# UMD Analysis Qualifying Exam/Jan09 Complex

## Problem 4

 Suppose that ${\displaystyle f,g\!\,}$  are analytic on ${\displaystyle \{|z|\leq 1\}\!\,}$  with ${\displaystyle g\neq 0\!\,}$  on ${\displaystyle \{|z|<1\}\!\,}$ . Prove that ${\displaystyle |f(z)|\leq |g(z)|\!\,}$  for all ${\displaystyle z\in \{|z|=1\}\!\,}$  implies ${\displaystyle |f(0)|\leq |g(0)|\!\,}$

## Solution 4

### Define new function h(z)

Define ${\displaystyle h(z)={\frac {f(z)}{g(z)}}\!\,}$ .

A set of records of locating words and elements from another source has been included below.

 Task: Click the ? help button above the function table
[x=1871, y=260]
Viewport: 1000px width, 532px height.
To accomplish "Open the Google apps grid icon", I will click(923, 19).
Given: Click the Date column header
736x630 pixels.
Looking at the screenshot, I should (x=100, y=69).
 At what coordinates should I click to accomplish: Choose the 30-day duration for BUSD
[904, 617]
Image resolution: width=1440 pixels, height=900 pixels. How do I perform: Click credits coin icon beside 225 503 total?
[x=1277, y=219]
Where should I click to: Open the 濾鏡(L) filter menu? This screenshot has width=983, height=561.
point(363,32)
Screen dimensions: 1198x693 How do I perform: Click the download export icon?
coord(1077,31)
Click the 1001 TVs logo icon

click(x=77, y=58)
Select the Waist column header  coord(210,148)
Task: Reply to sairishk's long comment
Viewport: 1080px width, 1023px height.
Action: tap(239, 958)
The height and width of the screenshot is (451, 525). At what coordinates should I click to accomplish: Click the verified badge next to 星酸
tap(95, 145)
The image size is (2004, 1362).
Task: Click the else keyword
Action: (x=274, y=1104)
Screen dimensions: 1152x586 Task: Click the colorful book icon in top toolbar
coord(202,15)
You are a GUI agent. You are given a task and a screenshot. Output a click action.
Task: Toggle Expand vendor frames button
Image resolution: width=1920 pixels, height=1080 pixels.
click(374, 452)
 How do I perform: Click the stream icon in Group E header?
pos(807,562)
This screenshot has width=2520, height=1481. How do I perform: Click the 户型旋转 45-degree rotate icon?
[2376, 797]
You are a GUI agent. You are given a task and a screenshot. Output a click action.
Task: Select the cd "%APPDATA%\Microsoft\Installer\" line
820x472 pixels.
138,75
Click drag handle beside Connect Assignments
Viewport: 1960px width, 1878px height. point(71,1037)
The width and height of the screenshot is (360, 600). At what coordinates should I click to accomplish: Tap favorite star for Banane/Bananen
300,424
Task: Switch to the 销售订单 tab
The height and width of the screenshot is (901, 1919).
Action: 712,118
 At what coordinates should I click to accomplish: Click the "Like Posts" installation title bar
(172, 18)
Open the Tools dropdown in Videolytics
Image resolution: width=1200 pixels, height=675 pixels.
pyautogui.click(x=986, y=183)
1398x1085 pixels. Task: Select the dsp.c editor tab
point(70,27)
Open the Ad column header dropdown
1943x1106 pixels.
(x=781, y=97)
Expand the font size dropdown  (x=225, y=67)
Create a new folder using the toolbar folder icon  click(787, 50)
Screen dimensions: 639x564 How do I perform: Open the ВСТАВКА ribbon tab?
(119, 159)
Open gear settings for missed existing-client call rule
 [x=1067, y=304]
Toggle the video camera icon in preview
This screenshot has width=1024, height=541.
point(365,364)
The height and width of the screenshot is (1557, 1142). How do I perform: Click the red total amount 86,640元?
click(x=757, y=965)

#### h is continuous on the closure of D

Since ${\displaystyle g\neq 0\!\,}$  on ${\displaystyle D\!\,}$ , then by the Maximum Modulus Principle, ${\displaystyle g\!\,}$  is not zero in ${\displaystyle {\overline {D}}\!\,}$ .

Hence, since ${\displaystyle f\!\,}$  and ${\displaystyle g\!\,}$  are analytic on ${\displaystyle {\overline {D}}\!\,}$  and ${\displaystyle g\neq 0\!\,}$  on ${\displaystyle {\overline {D}}\!\,}$ , then ${\displaystyle h\!\,}$  is analytic on ${\displaystyle {\overline {D}}\!\,}$  which implies ${\displaystyle h\!\,}$  is continuous on ${\displaystyle {\overline {D}}\!\,}$

#### h is analytic on D

This follows from above

### Case 1: h(z) non-constant on D

If ${\displaystyle h\!\,}$  is not constant on ${\displaystyle {\overline {D}}\!\,}$ , then by Maximum Modulus Principle, ${\displaystyle |h|\!\,}$  achieves its maximum value on the boundary of ${\displaystyle D\!\,}$ .

But since ${\displaystyle |h(z)|\leq 1\!\,}$  on ${\displaystyle \partial D\!\,}$  (by the hypothesis), then

${\displaystyle |h(z)|\leq 1\!\,}$  on ${\displaystyle {\overline {D}}\!\,}$ .

In particular ${\displaystyle |h(0)|\leq 1\!\,}$ , or equivalently

${\displaystyle |f(0)|\leq |g(0)|\!\,}$

### Case 2: h(z) constant on D

Suppose that ${\displaystyle h(z)\!\,}$  is constant. Then

${\displaystyle |h(z)|=\left|{\frac {f(z)}{g(z)}}\right|=|\alpha |\!\,}$  where ${\displaystyle \alpha \in \mathbb {C} \!\,}$

Then from hypothesis we have for all ${\displaystyle z\in \{|z|=1\}\!\,}$ ,

${\displaystyle |f(z)|=|\alpha ||g(z)|\leq |g(z)|\ \!\,}$

which implies

${\displaystyle |\alpha |\leq 1\!\,}$

Hence, by maximum modulus principle, for all ${\displaystyle z\in D\!\,}$

${\displaystyle \left|{\frac {f(z)}{g(z)}}\right|=|\alpha |\leq 1\!\,}$

i.e.

${\displaystyle |f(z)|\leq |g(z)|\!\,}$

Since ${\displaystyle 0\in D\!\,}$ , we also have

${\displaystyle |f(0)|\leq |g(0)|\!\,}$